Fasciatoi nei bagni degli uomini: la battaglia del papà-divo

EbUQYhIaPKcyREp-800x450-noPadDa quando è diventato l’orgoglioso papà della piccola Wyatt Isabelle lo scorso 30 settembre, Asthon Kutcher – attore e divo, produttore, ex chiacchierato marito di Demi Moore e ora felice compagno di Mila Kunis – non perde occasione per mostrarsi padre attento e sensibile.

Sui social, di cui è assiduo e attivo frequentatore (nel 2009, sotto lo pseudonimo Aplusk,  è diventato il primo utente Twitter ad avere più di un milione di seguaci) si è fatto promotore di una validissima battaglia per l’uguaglianza tra genitori e vivace portabandiera dei padri moderni.

Raccogliendo qualcosa come 245.000 “like” e più di 11 mila commenti,  l’attore, prendendo atto di un’assurda realtà odierna, piccola ma non banale, ha scritto polemicamente che “non ci sono mai fasciatoi nei bagni per uomini. Al primo locale che ne metterà uno, farò pubblicità sulla mia pagina Facebook” e ha lanciato un hashtag nel quale invita tutti i padri e non solo: #BeTheChange (siate il cambiamento).

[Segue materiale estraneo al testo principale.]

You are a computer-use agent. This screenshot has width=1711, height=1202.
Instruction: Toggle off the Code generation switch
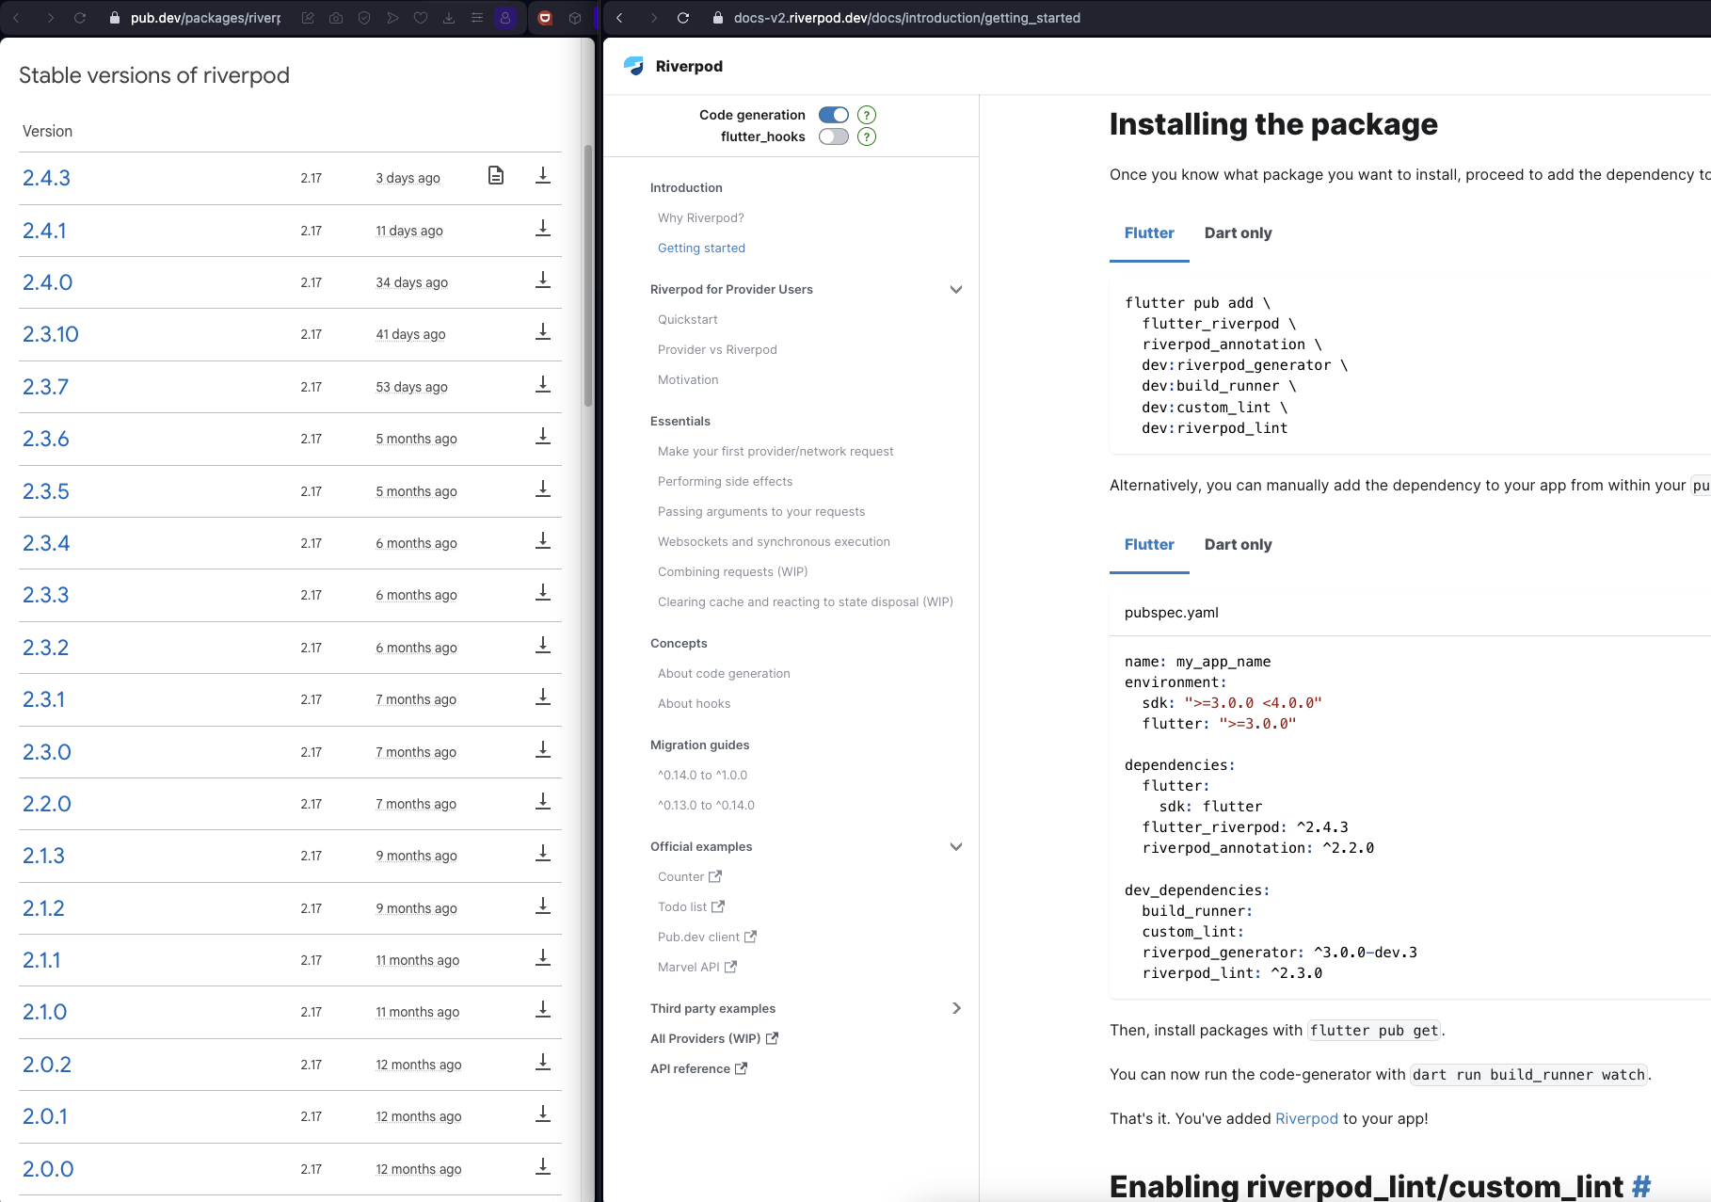click(833, 114)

Visto l’enorme successo, Asthon ha quindi deciso di lanciare una vera e propria petizione online su change.org dove, fotografato con tanto di pannolino in mano, chiede che i fasciatoi vengano inseriti anche nei bagni pubblici maschili e invita locali pubblici, negozi e aziende ed istituzioni a mettersi al passo con i nuovi coscienziosi papà. La petizione ha colto nel segno: 104.391 le firme raccolte.

Una battaglia sicuramente utile quella intrapresa dall’affascinante divo. Il mondo è pieno di stereotipi sessisti ma è altrettanto pieno di padri a spasso con i figli senza madri e/o donne al seguito, di padri disposti a condividere equamente i compiti dell’accudimento del bebè con le loro compagne. Possibile credere che cambiare un pannolino sia affare solo di donne? Possibile che un uomo con neonato da cambiare debba per forza invadere i bagni femminili per riuscire nell’impresa?

Scrive Asthon: “I fasciatoi nei bagni per uomini saranno un piccolo passo nel lungo processo di rettifica della pesante eredità della discriminazione di genere, ma è un passo che dobbiamo fare. Papà, come me, vogliono partecipare ugualmente al processo di cura dei figli e la nostra società dovrebbe sostenere questo”.